(Item position entries)
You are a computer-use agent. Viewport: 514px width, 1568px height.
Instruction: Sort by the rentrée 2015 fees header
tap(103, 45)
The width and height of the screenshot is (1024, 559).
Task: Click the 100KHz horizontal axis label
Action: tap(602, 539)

Requirements: Report how many lines in the items above contain the string "height". Give only the number.

Solution below: 2